The agreed-upon account of my love affair with insects begins in kindergarten. I vividly remember the portrait of a trapdoor spider outlined on the chalkboard by the teacher. She called it a “torpedo spider,” and considering its habit of speeding to the mouth of its burrow to ambush prey, the name was entirely appropriate. Our class also studied dinosaurs, birds, reptiles, the whole spectrum of the animal kingdom. It was all fascinating, and stimulated my curiosity and sense of wonder like nothing else.
What truly stands out, however, is what specific animals I most closely identified with. Sharks (before they were cool), bats, birds of prey, and snakes were among my favorites. They also shared something in common with insects and spiders: most people feared, hated, or were repulsed by those critters. These organisms were outcasts of human sentimentality, and that is also how I felt.
Throughout grade school, as my parents engaged in constant verbal combat, and my peers were ignoring me, teasing me, or terrorizing me, I felt unable to stand up for myself, assert my right to a conflict-free environment, and gain self-confidence.
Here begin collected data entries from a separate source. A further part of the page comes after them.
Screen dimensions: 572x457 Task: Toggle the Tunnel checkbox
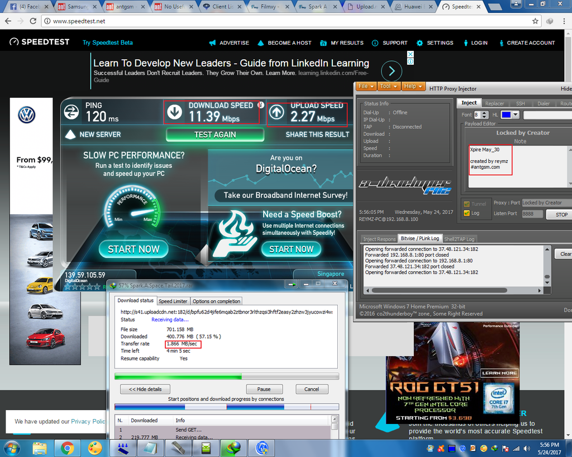[467, 204]
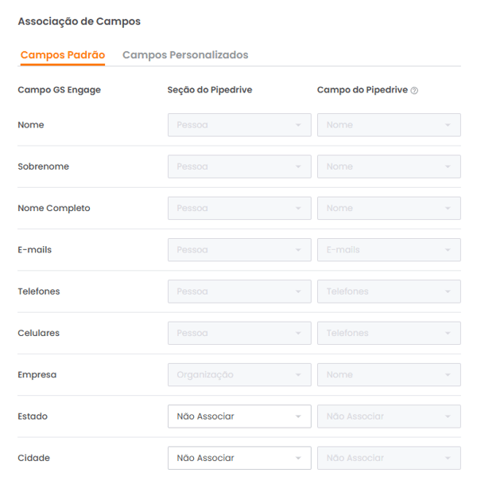Select the Campos Padrão tab
This screenshot has width=477, height=477.
63,55
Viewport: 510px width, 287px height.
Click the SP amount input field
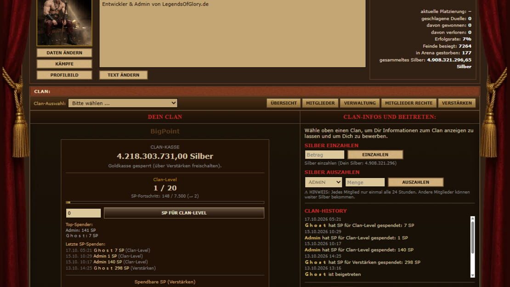[83, 213]
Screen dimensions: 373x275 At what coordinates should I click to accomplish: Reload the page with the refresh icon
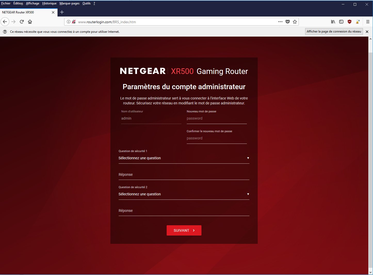coord(22,22)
Instead, I transferred my feelings to insects. I could champion arthropods as examples of durability in the face of continual challenges.
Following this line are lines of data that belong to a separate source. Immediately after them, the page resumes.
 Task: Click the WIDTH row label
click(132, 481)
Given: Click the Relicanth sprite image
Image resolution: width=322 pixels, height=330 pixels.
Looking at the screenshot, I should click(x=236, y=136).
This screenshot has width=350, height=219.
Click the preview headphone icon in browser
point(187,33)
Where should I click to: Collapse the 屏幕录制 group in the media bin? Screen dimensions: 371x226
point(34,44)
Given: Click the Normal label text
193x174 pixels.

I am not a physically large person, either, so I can also relate to being small and easily overlooked and intimidated. I almost envied the insect, snug in its crack or crevice, the torpedo spider insulated in its tube. Most of the big, powerful, aggressive, mean and nasty animals walk by without even seeing them.
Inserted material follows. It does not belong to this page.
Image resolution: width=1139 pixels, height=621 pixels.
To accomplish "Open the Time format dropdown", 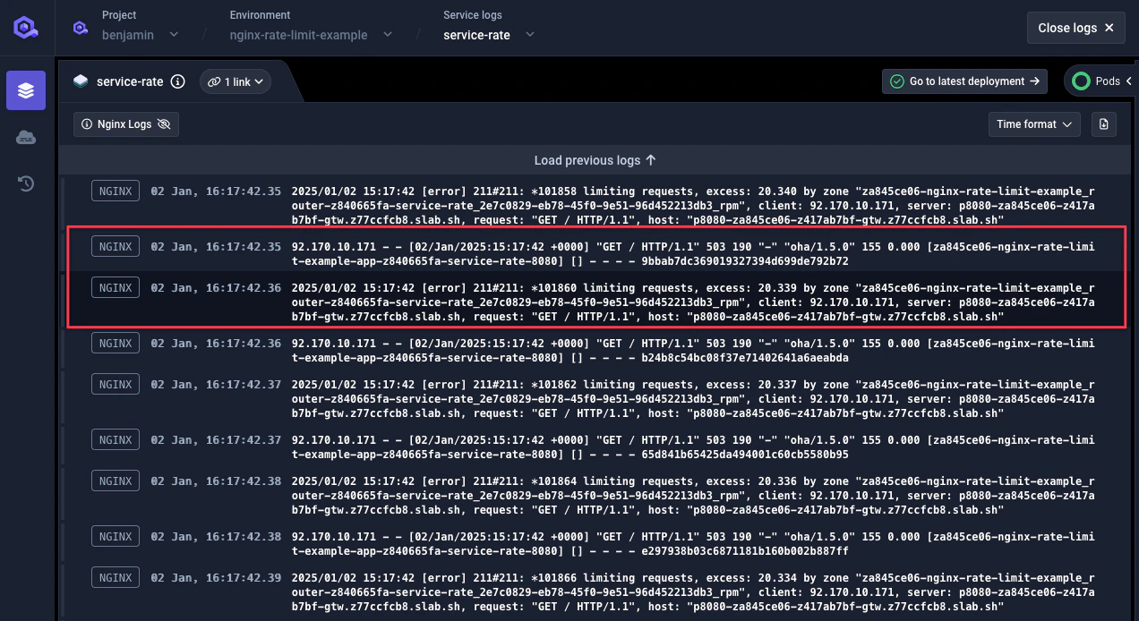I will pyautogui.click(x=1034, y=124).
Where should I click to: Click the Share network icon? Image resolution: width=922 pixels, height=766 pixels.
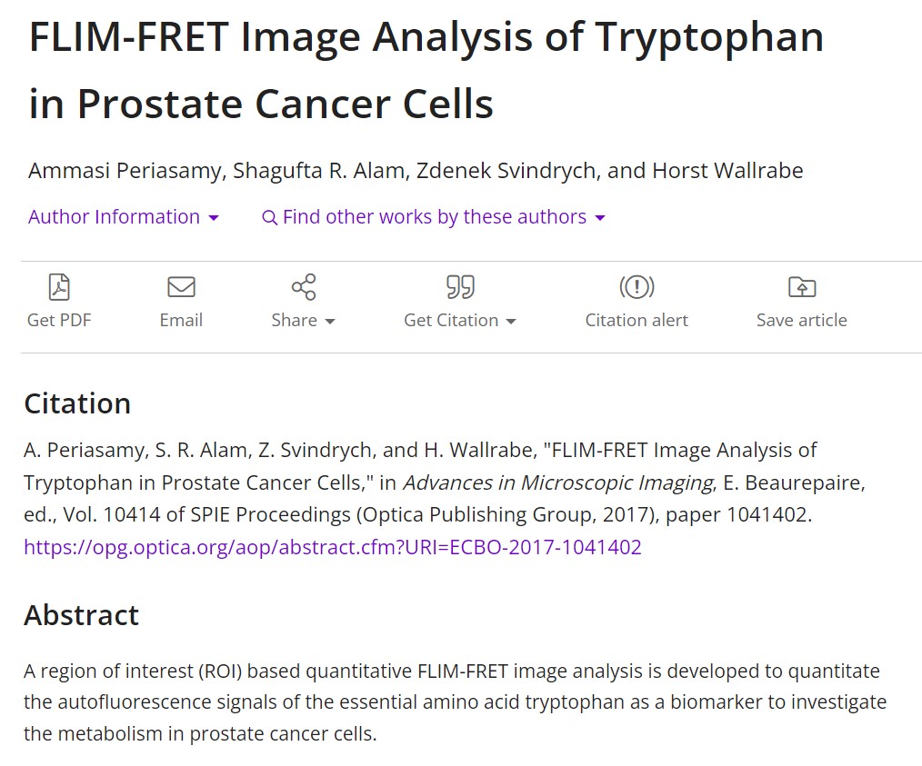(303, 288)
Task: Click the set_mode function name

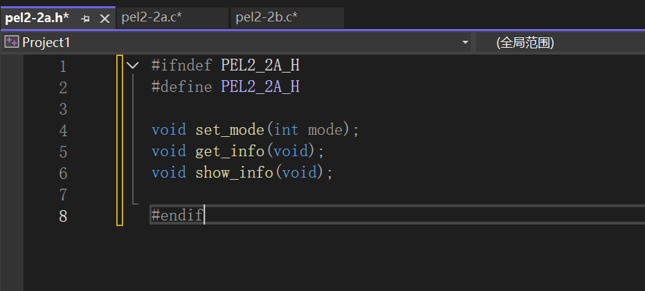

On the positive side, my enthusiasm for the small world did lead me to many adults who have served as mentors and positive role models. I was even invited to join a mostly professional society of entomologists when I was only eleven or twelve years of age. This experience finally gave me, an only child, a sense of belonging, and helped turn the hobby of insect collecting into the career of entomology.
Would I trade it all just to be “normal?” I suspect that my passion for “bugs” is as much a part of me as my arms and legs. Some folks say they never chose their passion or vocation, but say that it chose them instead. I tend to agree. There’s no turning back now.